:: Document segment ::
########
Variational inference is performed by repeated calls to the C++ routine
stm_multi_hier_vi_parallel() until convergence or a maximum
number of sweeps is reached.
Convergence is assessed based on the relative changes in the evidence lower bound (ELBO) and the supervised label log-likelihood: $$ \frac{\mathrm{ELBO}_t - \mathrm{ELBO}_{t-1}}{|\mathrm{ELBO}_{t-1}|}, \qquad \frac{\ell_t - \ell_{t-1}}{|\ell_{t-1}|}. $$ After a minimum number of iterations, the algorithm is declared to have converged when both quantities are non-negative and smaller than the prescribed tolerance.
########
:: Extracted information ::
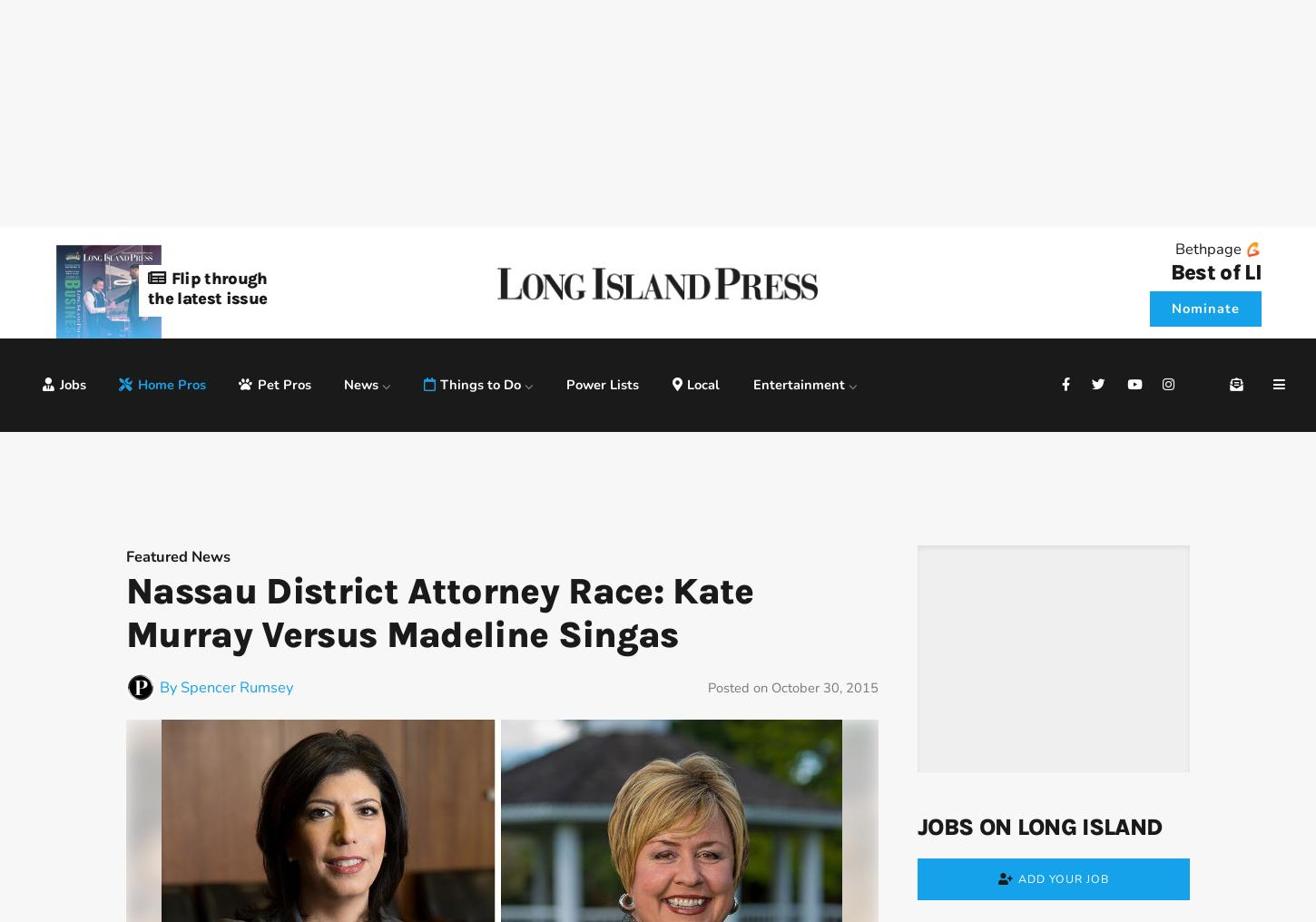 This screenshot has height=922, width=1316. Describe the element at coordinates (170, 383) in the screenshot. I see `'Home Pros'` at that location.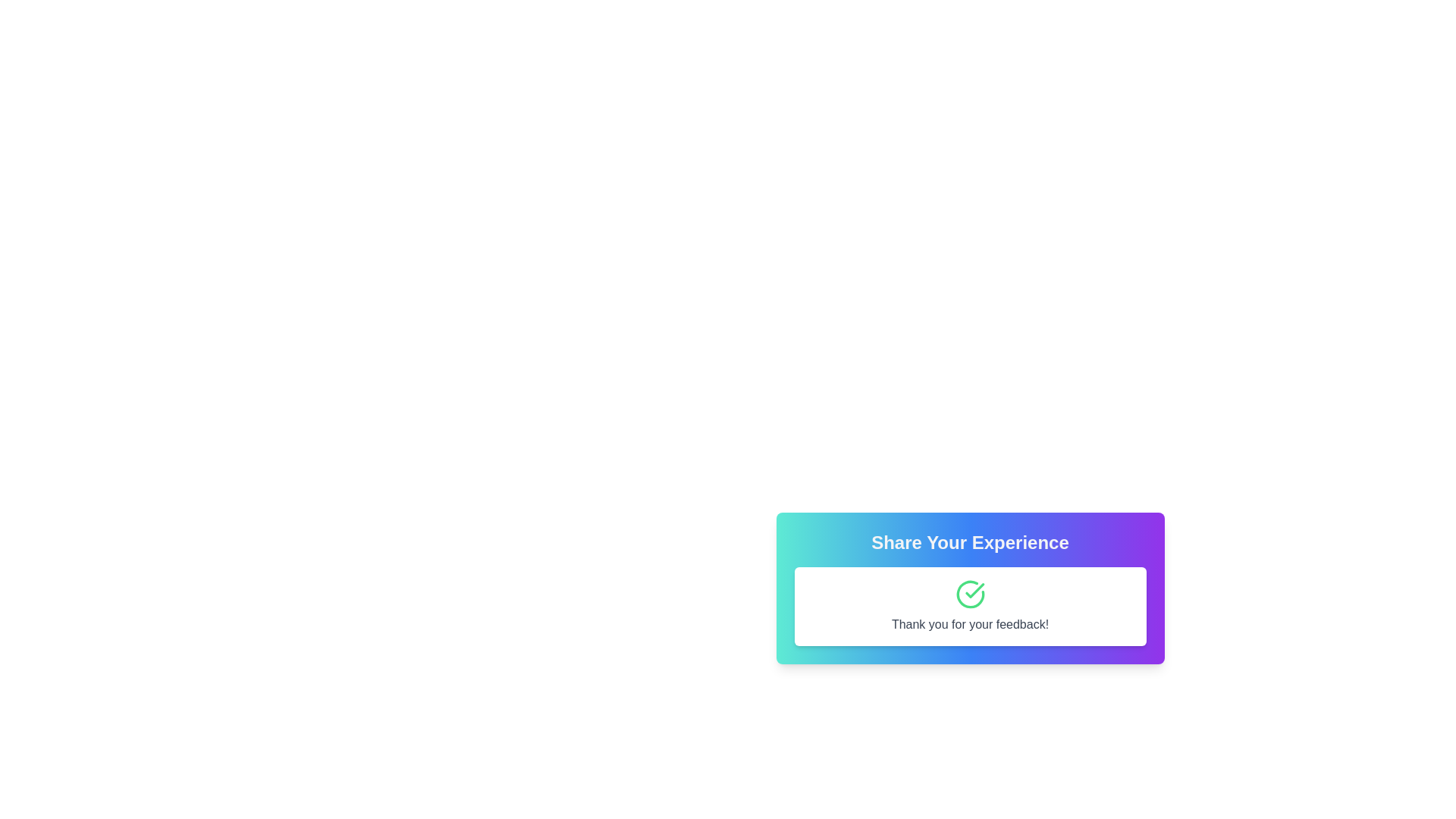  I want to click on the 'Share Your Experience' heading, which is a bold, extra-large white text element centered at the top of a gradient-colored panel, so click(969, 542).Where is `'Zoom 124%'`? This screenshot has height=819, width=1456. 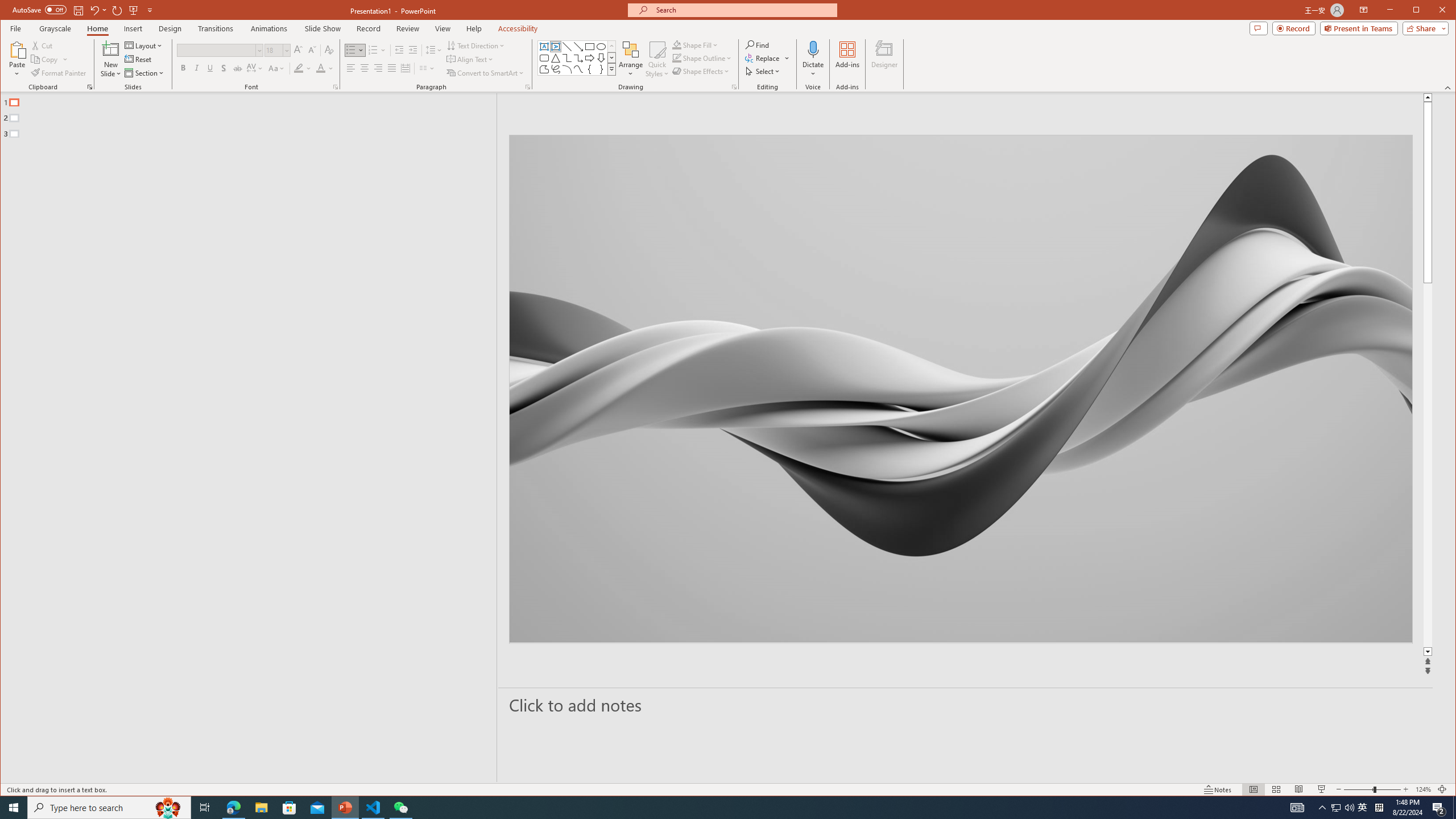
########
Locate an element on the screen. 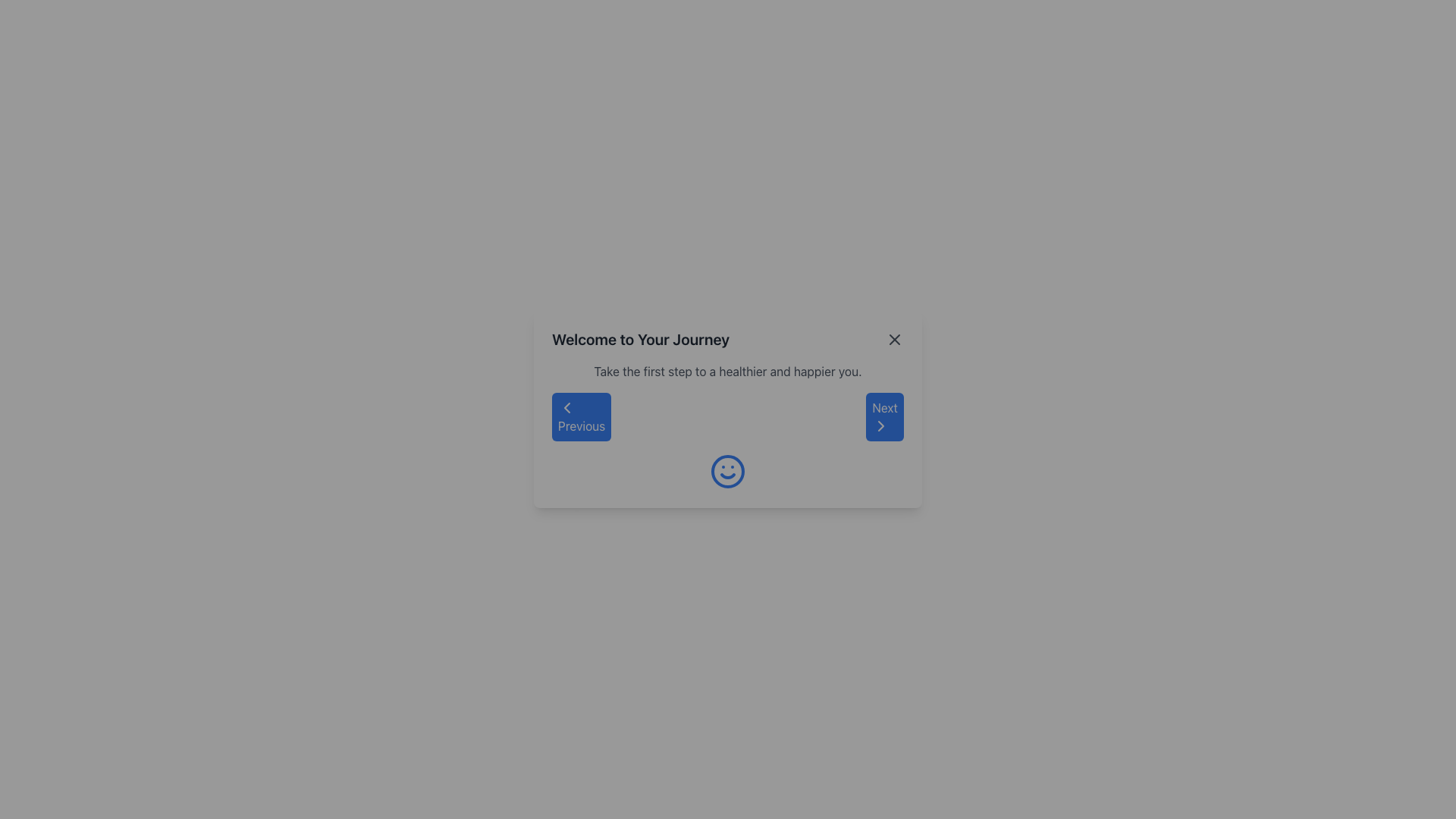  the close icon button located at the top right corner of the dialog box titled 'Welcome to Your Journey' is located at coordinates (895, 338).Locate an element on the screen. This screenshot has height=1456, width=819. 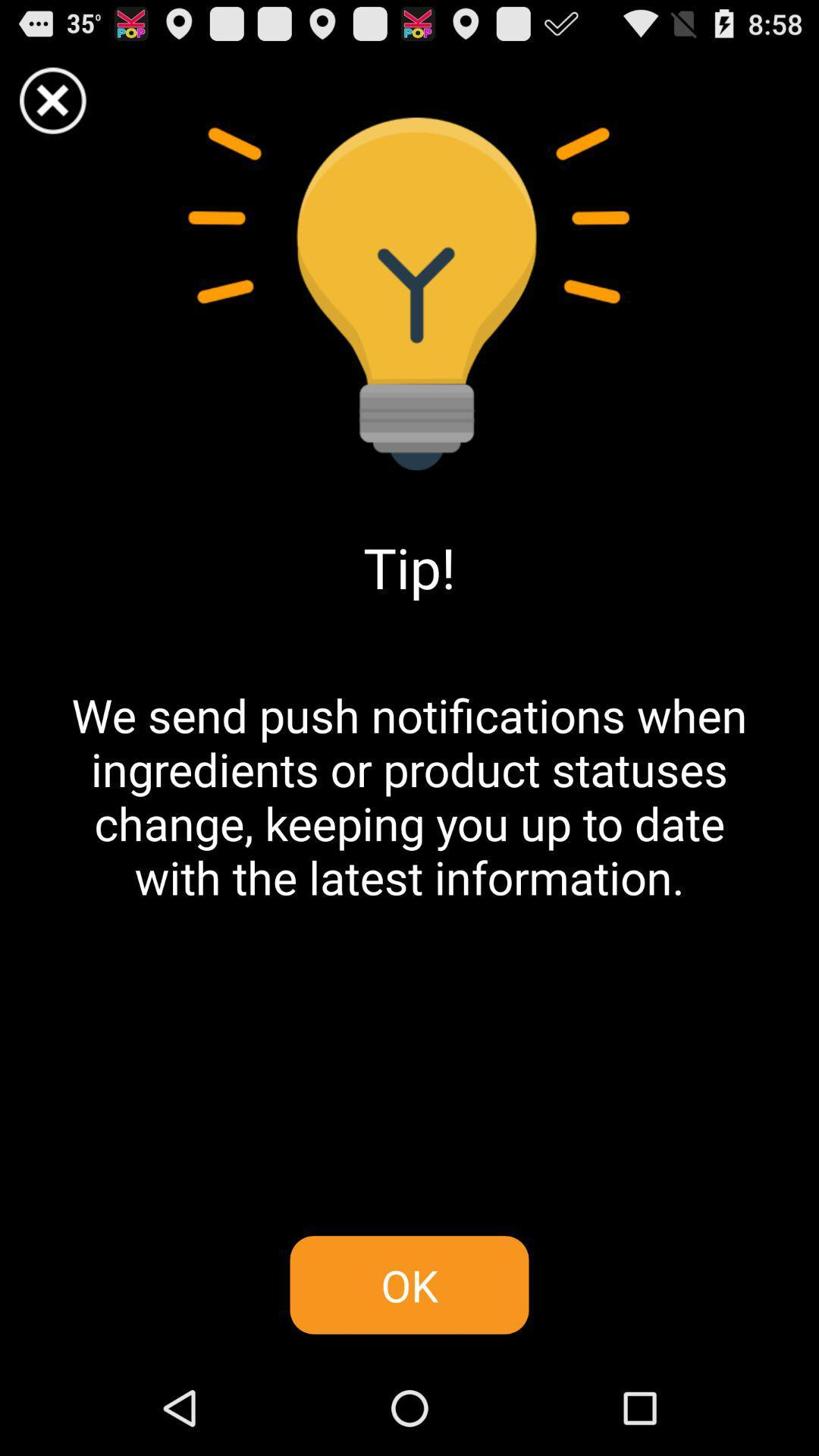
########
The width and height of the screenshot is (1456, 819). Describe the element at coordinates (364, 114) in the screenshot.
########
:: Work to complete ::
(A) According to the passage on variational inference, which C++ routine is called repeatedly?
(B) Rewrite the passage on variational inference between "Variational inference is" and "the prescribed tolerance.", inclusive, replacing "sweeps" with "passes".
(C) Summarize the passage on variational inference in two sentences.

:: Answer set ::
(A) stm_multi_hier_vi_parallel()

(B)
Variational inference is performed by repeated calls to the C++ routine
stm_multi_hier_vi_parallel() until convergence or a maximum
number of passes is reached.
Convergence is assessed based on the relative changes in the evidence lower bound (ELBO) and the supervised label log-likelihood: $$ \frac{\mathrm{ELBO}_t - \mathrm{ELBO}_{t-1}}{|\mathrm{ELBO}_{t-1}|}, \qquad \frac{\ell_t - \ell_{t-1}}{|\ell_{t-1}|}. $$ After a minimum number of iterations, the algorithm is declared to have converged when both quantities are non-negative and smaller than the prescribed tolerance.

(C) Variational inference runs through repeated calls to the C++ routine stm_multi_hier_vi_parallel() until it converges or reaches a maximum number of sweeps. Convergence is judged by the relative changes in the ELBO and the supervised label log-likelihood, and it is declared after a minimum number of iterations once both changes are non-negative and smaller than the tolerance.